By Oded Valin, Cyber-Ark Software |  Networking

When I was in college, I worked in the server room. Whenever I had to upgrade
a database or create a new user, I first had to search in a secret lock box
for the envelope that contained the password (will it be this yellow one? this
blue one?). You can imagine my disappointment when I entered the password stored
in the envelope and got "Username and password do not match" or "The
system could not log you on. Make sure your user name and domain are correct."
Just because someone forgot to update the password in the envelope!

In another company where I worked, we didn't even have envelopes. Any employee
who had worked there during the previous 4-5 years could come in and enter the
"standard" password and be logged in with the most powerful permissions.

Managing administrative passwords is a must-do, but it doesn't have to be done
manually. Here's what you should look for in a password management system.

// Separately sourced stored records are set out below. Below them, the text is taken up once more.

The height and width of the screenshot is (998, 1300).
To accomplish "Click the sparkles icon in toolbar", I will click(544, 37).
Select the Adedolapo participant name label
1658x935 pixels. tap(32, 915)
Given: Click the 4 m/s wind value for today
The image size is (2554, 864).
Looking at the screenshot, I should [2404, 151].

Security - These are the most powerful passwords in the organization.
You don't want them stored in an Excel file or in an Access database. Just imagine what could happen if someone accessed the local administrator password
for the Active Directory or the Web server.

Full integration with your organization - Sure, you can write a
nice application to store passwords in an Access database, but you really need much
more than this. You need backup integration (VERITAS, Backup exec), monitor
integration (HP openview, Tivoli), and transparent user management (LDAP integration).
You also want automatic synchronization that shows when machines are added to
and removed from the network.

"2 clicks to a password" web interface - Your IT department
will need to use these administrative passwords quite often; it should be easy
for them to access them.

Full Audit - You, as a manager, want to know exactly who used the last
root password, who used the administrative password of the CEO's laptop, and
who took the emergency password of the mainframe.

Disaster Recovery - You are storing the keys to your most sensitive
and important data; you had better have a robust disaster recovery component.

Automatic change of passwords - Regulations force you to change your
passwords every 30 days. This means the end of the manual era.



High Availability - As I've said before, you are dealing with the most
sensitive passwords in your organization. You want the password management system
to provide maximum availability to the enterprise and assure business continuity.